Writ of habeas corpus
Your attorney may seek your release by filing what is called a “writ of habeas corpus” with the court. However, filing a writ takes time for the attorney to prepare the papers and time to schedule the hearing, and by the end of that time you might have been arraigned. Therefore, an effective criminal defense attorney might choose to start with telephone calls, going up the chain of command: to the arresting officer or the officer’s commander, to a responsible assistant district attorney, to the supervising prosecutor in charge of preliminary proceedings, and then to the judge or court clerk. The last call if necessary is for the purpose of scheduling the presentation of the habeas corpus petition. During that call, your attorney should try to explain the situation to the judge or clerk. The judge’s desire to avoid unnecessary litigation may prompt the judge to make a call to get you arraigned sooner and at less expense to the court than later.
Federal civil rights action
Your attorney might also consider threatening a federal civil rights action against the officers, sheriff and prosecuting office.
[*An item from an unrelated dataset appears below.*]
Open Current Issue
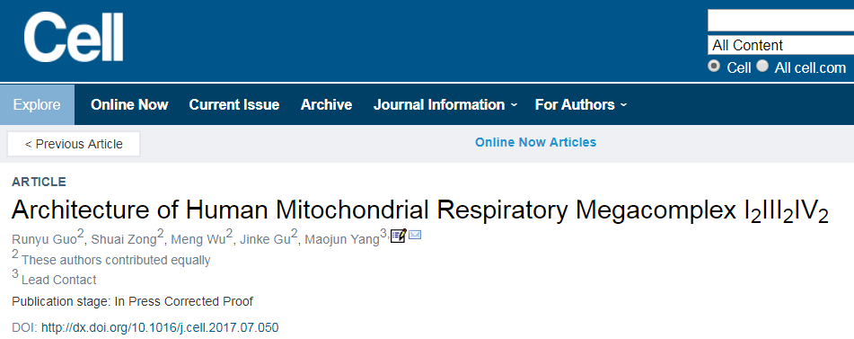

The threat of such an action should bring immediate relief, because if you bring such an action and prevail, the defendants must pay your attorney’s fees.
Suppression of evidence of confessions and other statements
Perhaps you are not able to retain a defense lawyer in time to file a habeas corpus writ or bring a civil rights action. Even so, the undue delay in bringing you before a magistrate for your initial appearance and probable cause determination can still have consequences for the prosecution. The delay may be because the police are trying to extract a confession from you. In many jurisdictions, confessions and other statements elicited from you during the delay will be suppressed. That means that the statements cannot be used as evidence against you.
Support for your release on bail
Your criminal defense attorney can reference the delay during the argument for bail. Judges sometimes will consider the state’s abusive conduct when deciding whether or not to release the defendant.